A New York City transplant, Reusing fell headlong in love with the bounty of southern field, stream, and sea, opened a restaurant (called Lantern), and set about learning the conscientious patois of the locavore. So far, so ordinary—especially in this moment of all-things-sustainable religiosity. It doesn't help that the book is gorgeously illustrated; lush photographs of ripe produce and happy manual laborers have become a telltale sign that the vital ingredients may be wanting.

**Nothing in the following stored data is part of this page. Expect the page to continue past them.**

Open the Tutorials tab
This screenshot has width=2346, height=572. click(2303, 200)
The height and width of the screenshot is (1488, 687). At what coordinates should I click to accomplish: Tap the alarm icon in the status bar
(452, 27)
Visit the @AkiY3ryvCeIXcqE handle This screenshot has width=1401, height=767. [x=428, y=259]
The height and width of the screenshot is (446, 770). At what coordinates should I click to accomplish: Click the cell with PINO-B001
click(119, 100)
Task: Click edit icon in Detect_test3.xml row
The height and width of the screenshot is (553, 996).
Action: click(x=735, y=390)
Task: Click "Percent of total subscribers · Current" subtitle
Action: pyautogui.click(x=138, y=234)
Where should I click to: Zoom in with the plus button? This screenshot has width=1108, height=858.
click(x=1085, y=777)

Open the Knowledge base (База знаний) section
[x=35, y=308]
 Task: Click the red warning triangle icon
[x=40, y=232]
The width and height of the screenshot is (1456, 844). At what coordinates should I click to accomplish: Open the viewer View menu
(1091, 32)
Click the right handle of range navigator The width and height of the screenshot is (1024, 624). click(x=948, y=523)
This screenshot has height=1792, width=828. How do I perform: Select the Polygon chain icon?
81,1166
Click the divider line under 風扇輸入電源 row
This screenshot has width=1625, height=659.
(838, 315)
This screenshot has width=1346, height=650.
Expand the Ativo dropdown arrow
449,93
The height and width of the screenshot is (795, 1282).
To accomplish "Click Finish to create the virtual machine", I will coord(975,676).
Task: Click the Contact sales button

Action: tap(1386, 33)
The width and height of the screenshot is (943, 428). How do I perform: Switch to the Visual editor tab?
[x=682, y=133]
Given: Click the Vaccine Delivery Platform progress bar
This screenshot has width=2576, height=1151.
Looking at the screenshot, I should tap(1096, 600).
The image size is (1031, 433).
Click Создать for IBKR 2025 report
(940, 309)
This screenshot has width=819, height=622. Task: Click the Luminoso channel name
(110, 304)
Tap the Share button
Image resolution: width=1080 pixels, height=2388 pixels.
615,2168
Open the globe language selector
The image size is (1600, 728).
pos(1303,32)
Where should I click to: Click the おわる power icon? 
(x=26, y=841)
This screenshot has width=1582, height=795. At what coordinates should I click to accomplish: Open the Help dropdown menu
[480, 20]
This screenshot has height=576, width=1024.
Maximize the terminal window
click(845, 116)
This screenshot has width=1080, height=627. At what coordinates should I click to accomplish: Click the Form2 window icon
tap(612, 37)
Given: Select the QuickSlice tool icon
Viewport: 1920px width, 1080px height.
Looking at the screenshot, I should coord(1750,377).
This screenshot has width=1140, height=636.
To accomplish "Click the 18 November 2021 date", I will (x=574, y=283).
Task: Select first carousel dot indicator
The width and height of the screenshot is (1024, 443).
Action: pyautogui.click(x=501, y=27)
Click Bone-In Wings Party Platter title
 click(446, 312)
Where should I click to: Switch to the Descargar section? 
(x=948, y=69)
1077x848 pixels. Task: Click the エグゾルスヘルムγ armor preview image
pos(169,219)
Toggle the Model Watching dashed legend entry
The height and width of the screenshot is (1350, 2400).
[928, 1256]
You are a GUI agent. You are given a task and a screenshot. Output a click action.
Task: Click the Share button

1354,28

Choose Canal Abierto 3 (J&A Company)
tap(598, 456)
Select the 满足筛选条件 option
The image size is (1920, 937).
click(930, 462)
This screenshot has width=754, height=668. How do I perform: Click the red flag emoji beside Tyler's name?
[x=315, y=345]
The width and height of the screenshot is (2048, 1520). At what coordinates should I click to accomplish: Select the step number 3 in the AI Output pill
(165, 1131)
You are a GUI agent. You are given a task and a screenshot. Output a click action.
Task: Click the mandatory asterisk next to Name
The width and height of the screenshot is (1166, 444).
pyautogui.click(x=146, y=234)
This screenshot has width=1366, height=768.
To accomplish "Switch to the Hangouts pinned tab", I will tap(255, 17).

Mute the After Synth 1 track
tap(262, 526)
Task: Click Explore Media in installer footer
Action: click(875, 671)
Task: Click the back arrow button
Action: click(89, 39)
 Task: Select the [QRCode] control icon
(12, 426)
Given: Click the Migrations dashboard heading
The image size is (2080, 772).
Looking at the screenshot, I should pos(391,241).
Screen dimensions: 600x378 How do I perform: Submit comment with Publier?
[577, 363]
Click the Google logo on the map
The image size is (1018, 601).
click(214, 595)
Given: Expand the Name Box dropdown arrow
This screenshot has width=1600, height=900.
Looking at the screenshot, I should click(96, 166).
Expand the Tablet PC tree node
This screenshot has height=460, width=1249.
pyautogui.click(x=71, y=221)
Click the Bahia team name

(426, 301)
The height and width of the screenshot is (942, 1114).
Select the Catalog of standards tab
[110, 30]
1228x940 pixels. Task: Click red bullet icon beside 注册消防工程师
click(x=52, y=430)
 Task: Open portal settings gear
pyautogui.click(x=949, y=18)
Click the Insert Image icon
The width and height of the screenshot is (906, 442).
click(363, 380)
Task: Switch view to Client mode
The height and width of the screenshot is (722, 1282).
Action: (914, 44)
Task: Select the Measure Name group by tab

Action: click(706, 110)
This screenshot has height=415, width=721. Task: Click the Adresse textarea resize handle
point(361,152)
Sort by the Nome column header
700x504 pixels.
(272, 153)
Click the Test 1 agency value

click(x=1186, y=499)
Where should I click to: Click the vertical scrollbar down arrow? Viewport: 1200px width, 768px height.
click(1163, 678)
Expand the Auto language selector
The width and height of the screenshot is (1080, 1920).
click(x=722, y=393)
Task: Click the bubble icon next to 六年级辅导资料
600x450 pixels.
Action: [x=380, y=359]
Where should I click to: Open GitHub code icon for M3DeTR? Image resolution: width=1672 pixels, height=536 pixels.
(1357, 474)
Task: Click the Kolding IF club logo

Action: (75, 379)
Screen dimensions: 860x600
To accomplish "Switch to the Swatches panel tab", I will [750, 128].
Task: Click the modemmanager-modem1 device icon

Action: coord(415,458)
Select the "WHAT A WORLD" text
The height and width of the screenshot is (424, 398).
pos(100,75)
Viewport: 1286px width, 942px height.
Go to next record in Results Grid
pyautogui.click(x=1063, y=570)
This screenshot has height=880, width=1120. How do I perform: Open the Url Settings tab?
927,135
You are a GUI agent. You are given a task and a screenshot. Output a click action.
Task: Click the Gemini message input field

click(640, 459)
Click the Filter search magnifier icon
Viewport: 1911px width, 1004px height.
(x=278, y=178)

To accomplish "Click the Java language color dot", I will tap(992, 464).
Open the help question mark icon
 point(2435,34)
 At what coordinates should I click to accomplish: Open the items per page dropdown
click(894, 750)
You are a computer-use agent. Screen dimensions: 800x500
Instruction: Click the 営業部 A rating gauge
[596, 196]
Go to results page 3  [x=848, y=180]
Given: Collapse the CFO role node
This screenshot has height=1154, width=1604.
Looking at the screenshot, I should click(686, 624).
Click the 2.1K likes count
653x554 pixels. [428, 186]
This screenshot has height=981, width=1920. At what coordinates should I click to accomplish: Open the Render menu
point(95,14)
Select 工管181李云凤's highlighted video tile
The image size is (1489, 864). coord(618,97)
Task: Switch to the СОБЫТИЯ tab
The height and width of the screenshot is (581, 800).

But page through this diary of seasonal flavors, and the quirkometer comes alive. We're not dealing here with an earnest novitiate of the kind you see at your local farmer's market, falling rhapsodically on a pile of wild nettles (are there any other kind?). Reusing is an extreme forager, with a nose like a hound dog's, on an exuberant but calculated mission to track down good things to cook and to eat. Luckily, she landed in prime territory: if it’s March, it must be time for tender broccoli and cauliflower "wrapped giftlike in pale leaves"; July, corn on the cob ("and if you run into it somewhere else, there had better be a good reason"); September, Southern field peas (which turn out to be beans); March again, "a pig's head and some chunky feet for extra oomph."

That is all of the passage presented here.